I believe I am with child. The symptoms are becoming harder and harder to deny. I thought I should tell you, though I have no idea what you will make of this news. If it will have any effect on you at all. I myself am quite destroyed by confusion and joy and doubt. Joy – how can there be any joy in this house any more? Ever again? Joy or laughter or merriment. All I wanted was a child, and now I come to see how true the adage that we should be careful what we wish for. Albert is like a ghost. He chills the room. He chills me. My own husband. I have not told him about the baby. How can I? Though soon enough he’ll see it. What then? Will I be beaten out of existence too? Will that be the end of me? This cannot go on – we cannot go on like this. Something must change. The truth must come out. I can’t carry this burden on my own; it’s too much for me. I can feel myself breaking with the strain of it, day by day. I have hidden all the things I found, that evil morning. They remain, and they tell their own story. The truth is waiting for you to
speak out
, Mr Durrant. If you do, I will help you. I swear it. I will tell them of my part in this, and Albert’s, and I will take my due. Perhaps they would be merciful
to me, knowing that I acted out of fear, and love for my husband. Perhaps not. Oh, but what then of our child? What would become of him? I do not know what to do. Help me
.
Hester Canning
2011
Leah spent a week reading the police files on the Cat Morley case, and searching the papers later in 1911 for details of Robin Durrant’s trial. She stared at the photograph of him that appeared each time the story was reported; at the elegantly curved top lip that she remembered from the dead soldier, so many miles away in Belgium. It was unsettling to recognise that the two faces, living and dead, were one. He was found guilty of wilful murder; the conclusion that it had been a crime of passion, since Cat’s reputation was not good and she was found wearing only her slip. As such, the jury recommended mercy and he was sentenced to life imprisonment rather than hanging. Only one man seemed to have had any doubts in what was otherwise treated as an open and shut case. The Home Office’s man, Professor Palmer, noted that there was much less blood staining on Cat’s slip than he would have expected had she been wearing only that when she was attacked and killed; and that if their meeting had been a passionate one, a tryst gone awry, then he found it strange that she had arranged to meet her other lover, George Hobson, and to elope with him that same morning. And also that she had removed her dress carefully, and folded it up neatly. Hardly the actions of a couple in the throes of passion. There were also the fragments of glass in the girl’s face, which never were accounted for.

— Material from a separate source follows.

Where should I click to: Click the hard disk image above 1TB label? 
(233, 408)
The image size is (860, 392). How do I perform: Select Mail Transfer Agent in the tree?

Added into the file, like an afterthought, was an extra statement from Mrs Sophie Bell, the cook and housekeeper at The Rectory. Made several weeks after the inquest and shortly before Robin Durrant’s trial, Mrs Bell stated that she had found a bloodied towel
in the kitchen at The Rectory on the morning of the murder, and that it had subsequently disappeared. Asked why she hadn’t reported this before, the woman said she had been too shocked and upset at the time, and had forgotten all about it until later on. She also stated that the vicar and his wife had been most peculiar, and much changed since the killing; although she stressed that they had always been good and kind employers, and that the alteration in them might be purely ascribable to shock. There was a memo from Professor Palmer, suggesting that the statement be included in the trial evidence, and that further investigation be made into The Rectory and its occupants, but this recommendation was not acted upon.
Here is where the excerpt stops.